(no title)
Sirupsen | 2 years ago
Even with the cache, the cold query latency lower-bound to S3 is subject to ~50ms roundtrips [0]. To build a performant system, you have to tightly control roundtrips. S3 Express changes that equation dramatically, as S3 Express approaches HDD random read speeds (single-digit ms), so we can build production systems that don't need an SSD cache—just the zero-copy, deserialized in-memory cache.
Many systems will probably continue to have an SSD cache (~100 us random reads), but now MVPs can be built without it, and cold query latency goes down dramatically. That's a big deal
We're currently building a vector database on top of object storage, so this is extremely timely for us... I hope GCS ships this ASAP. [1]
[0]: https://github.com/sirupsen/napkin-math [1]: https://turbopuffer.com/
jamesblonde|2 years ago
NVMe is what is changing the equation, not SSD. NVMe disks now have up to 8 GB/s, although the crap in the cloud providers barely goes to 2 GB/s - and only for expensive instances. So, instead of 40X better throughput than S3, we can get like 10X. Right now, these workloads are much better on-premises on the cheapest m.2 NVMe disks ($200 for 4TB with 4 GB/s read/write) backed by a S3 object store like Scality.
[0] https://www.hopsworks.ai/post/faster-than-aws-s3
dekhn|2 years ago
The comment you reply to is talking mostly about latency - reporting that S3 object get latencies (time to open the object and return its head) in the single-digits ms, where S3 was 50ms before.

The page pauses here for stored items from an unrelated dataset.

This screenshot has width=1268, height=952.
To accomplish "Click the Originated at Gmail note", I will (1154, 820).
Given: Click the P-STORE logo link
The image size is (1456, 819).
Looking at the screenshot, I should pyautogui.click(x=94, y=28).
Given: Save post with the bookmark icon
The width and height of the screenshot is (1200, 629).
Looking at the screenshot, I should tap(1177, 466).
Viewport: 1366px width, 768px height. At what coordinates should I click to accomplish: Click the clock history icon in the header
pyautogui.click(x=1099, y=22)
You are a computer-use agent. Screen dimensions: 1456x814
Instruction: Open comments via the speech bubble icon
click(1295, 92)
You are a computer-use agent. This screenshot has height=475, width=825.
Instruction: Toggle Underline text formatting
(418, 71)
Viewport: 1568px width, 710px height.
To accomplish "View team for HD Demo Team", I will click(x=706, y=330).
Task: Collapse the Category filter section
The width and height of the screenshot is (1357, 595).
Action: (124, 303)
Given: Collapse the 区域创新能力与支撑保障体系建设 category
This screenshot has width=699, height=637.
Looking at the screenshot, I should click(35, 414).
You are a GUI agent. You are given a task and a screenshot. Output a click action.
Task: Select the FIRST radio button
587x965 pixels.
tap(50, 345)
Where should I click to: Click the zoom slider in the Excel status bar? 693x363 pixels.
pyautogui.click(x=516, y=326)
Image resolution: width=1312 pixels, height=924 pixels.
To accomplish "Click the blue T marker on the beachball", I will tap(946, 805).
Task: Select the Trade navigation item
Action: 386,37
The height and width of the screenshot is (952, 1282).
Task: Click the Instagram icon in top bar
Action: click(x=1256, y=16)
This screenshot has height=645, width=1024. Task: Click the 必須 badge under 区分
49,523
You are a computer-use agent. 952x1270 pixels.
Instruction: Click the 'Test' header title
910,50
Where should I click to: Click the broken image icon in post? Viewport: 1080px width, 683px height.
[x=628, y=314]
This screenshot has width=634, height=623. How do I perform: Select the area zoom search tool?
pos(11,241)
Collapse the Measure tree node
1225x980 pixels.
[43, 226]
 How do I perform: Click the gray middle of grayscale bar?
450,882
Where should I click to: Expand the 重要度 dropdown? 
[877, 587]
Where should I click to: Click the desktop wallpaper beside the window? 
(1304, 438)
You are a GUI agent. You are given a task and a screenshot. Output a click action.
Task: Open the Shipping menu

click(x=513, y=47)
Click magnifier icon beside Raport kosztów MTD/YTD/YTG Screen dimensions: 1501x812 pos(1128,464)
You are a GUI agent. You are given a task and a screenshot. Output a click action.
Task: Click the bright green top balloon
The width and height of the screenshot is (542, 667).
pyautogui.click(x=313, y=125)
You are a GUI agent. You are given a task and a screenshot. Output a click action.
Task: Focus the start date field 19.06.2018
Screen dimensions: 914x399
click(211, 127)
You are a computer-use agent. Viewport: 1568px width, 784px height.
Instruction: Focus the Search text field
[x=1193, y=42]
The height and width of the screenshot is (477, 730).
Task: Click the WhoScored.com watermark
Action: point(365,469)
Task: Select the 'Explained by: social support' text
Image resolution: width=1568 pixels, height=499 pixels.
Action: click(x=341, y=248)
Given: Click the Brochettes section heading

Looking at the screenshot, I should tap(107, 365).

BTW EBS can do 4GB/sec per volume. But you will pay for it.
kernelsanderz|2 years ago
seasily|2 years ago
This instantly makes a number of applications able to run directly on S3, sans any caching system.
__turbobrew__|2 years ago
Take it a step further, gdal supports s3 raster data sources out of the box for a while now. Any gdal powered system may be able to operate on s3 files as if they are local.